Prosegui il testo sul G8 di Genova e sulle contestazioni del 2001 riportato più sotto, riprendendo subito dopo la sua ultima frase.

## [Testo]
☆ ☆ ☆ ☆

Sono passati 22 anni dai giorni tremendi ed esaltanti di Genova e delle contestazioni al G8. Poco è rimasto nella memoria dell’immensa ricchezza culturale, sociale e politica che aveva trovato modo di ritrovarsi in quelle calde piazze, calde per la bellezza, la capacità di accogliere, di includere le mille diversità, di lanciare messaggi di speranza che non risuonavano da anni nel Paese, calde per la violenza della repressione, poi condannata anche in sedi internazionali, ma per cui pochi hanno pagato. Chi in quegli anni nasceva oggi difficilmente viene raggiunto da tentativi di ricostruzione completa di quel clima. Sono quasi spariti gli spazi che hanno provato a raccontare dal di dentro, restano alcuni film, uno fra tutti, Un mondo diverso è possibile, un magnifico sforzo collettivo che coinvolse il meglio del cinema italiano di allora, 33 registe e registi partirono per il capoluogo ligure, almeno in 50, di ogni generazione, vennero coinvolte/i, per un racconto corale forte, preciso, vissuto e militante nel senso profondo del termine. Una memoria che resta di cui bisogna essere grati a Citto Maselli, a Stefania Brai e a quel mondo vicino a Rifondazione Comunista di allora che ebbe la capacità di scegliere e di agire.

☆ ☆ ☆ ☆

## [Righe fornite]
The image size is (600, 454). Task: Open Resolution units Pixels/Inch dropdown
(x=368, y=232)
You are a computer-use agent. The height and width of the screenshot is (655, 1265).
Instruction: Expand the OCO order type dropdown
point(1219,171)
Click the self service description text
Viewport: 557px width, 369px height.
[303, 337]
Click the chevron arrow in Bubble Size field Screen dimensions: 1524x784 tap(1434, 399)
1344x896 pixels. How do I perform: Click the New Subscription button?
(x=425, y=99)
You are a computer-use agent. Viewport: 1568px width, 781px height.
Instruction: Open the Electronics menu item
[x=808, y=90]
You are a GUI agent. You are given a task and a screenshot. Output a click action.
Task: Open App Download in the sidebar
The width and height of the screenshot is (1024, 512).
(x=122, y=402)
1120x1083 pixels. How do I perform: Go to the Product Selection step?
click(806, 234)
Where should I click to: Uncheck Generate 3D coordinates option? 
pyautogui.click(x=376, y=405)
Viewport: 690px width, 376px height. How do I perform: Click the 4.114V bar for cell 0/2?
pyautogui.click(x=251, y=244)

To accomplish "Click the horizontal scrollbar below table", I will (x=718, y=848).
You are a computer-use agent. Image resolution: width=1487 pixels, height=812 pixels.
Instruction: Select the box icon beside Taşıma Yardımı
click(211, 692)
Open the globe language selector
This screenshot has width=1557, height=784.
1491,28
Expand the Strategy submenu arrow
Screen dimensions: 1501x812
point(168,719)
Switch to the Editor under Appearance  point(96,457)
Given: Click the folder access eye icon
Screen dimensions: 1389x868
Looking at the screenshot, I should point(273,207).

☆ ☆ ☆ ☆

## [Risultato del compito]
Ma di quei giorni, soprattutto per chi c’era, restano le ferite, la morte di Carlo Giuliani, i pestaggi indiscriminati, la macelleria della scuola Diaz e poi della detenzione a Bolzaneto. I ricordi sono flebili, i leader politici di allora che guardavano dalle sale dei commissariati l’evolversi degli eventi: Fini, Scajola, Castelli, sembrano lontani nel tempo, gli uomini che materialmente eseguirono o fecero eseguire gli ordini sono invece, in gran parte, ancora in sella, anche se magari impegnati in altre carriere. Uno fra tutti, il cui cognome ancora riecheggia nella memoria, è certamente l’allora Capo della Polizia, Gianni De Gennaro, sparito dalla scena pubblica e poi riapparso.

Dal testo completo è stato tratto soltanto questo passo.